By Zulfiqar Ali Sajwani

Behind every successful man is a woman, and behind every successful marketing campaign, there is a team of marketers. But it seems that companies have realized that they no more need a herd of marketers to elevate their brands.

Yes, the harsh truth is echoing in the marketing departments of the leading FMCG’s. The marketing force downsizing has started catching a trend.


If we observe who invigorated the wave of this harsh reality, we observe the big giants being the ‘ice breakers’.

Last year, P&G was the first company to give wind to this flame. The brand management pioneers revealed 5,000-person reduction in “overhead” positions that included around 1,000 marketers. 

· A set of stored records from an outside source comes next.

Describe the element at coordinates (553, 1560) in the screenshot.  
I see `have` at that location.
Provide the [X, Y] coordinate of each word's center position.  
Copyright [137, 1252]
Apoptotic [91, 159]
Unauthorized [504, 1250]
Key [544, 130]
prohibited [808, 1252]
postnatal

The company justified these costs to be moved to a more effective platform i.e. digital marketing

The company’s CEO, Bob McDonald, says he expects its advertising costs to moderate as it moves into the digital arena, citing the billions of free impressions generated by Internet-only ad campaigns, like P&G’s Old Spice commercials in recent years.

The trend caught news recently when Unilever, one of the leading FMCG’s globally announced that it will be terminating more than 800 marketing positions.

Unilever has been expressing its need to reduce “non-working media costs,” from quite some time now, which the company reveals, to have reached an expected 24% of advertising and promotion spending this year from 32% last year.

“The marketing world has changed dramatically, there’s an awful lot we can do to tailor our organization.”said the Unilever spokesperson while indirectly announcing the personnel cut.


Looking at the effectiveness of these cuts, company like Colgate Palmolive is also thinking about using this cost saving strategy. The company has recently gone through a restructuring where there marketing department was deeply involved.

Heinz ‘right-sized’ its marketing employees as a part of a restructuring process while going public. Even, Johnson & Johnson has reduced consumer-marketing positions as part of reorganization.

Even experts are suggesting that Coca Cola and Pepsi are soon going to be implementing these ‘rightsizing’ strategies to align themselves with the competition.


Experts suggest that companies have been cutting their costs in every manner possible. Marketing budgets are the last resorts to maintain productivity.

“Companies have cut everything else to the bone,” “So there’s nothing much else to go after.” said Deutsche Bank analyst William Schmitz”. “Bottom-line pressure, or efforts to ward off activist investors, is helping to fuel cuts” he added, outlining the driving force behind the cuts.

Moreover, the companies are trying to unstitch the overlapping duties of the global and local organizations. In this pursuit, Global marketers are winning at the expense of regional ones, thereby creating low employability for the local marketers.

With the increased movement towards efficiency, marketers are failing to prove their indispensability.

“Many of these companies have become more analytical, and when your top line isn’t growing, it’s hard to prove what your marketing department is doing for you”, said Sanford C. Bernstein analyst Ali Dibadj, while elaborating the difficulties that marketers are facing to maintain their positions.

The marketers in this havoc can do only one thing. Ensure that the marketing efforts derive results, or else, someone is ready to pack your bags for you.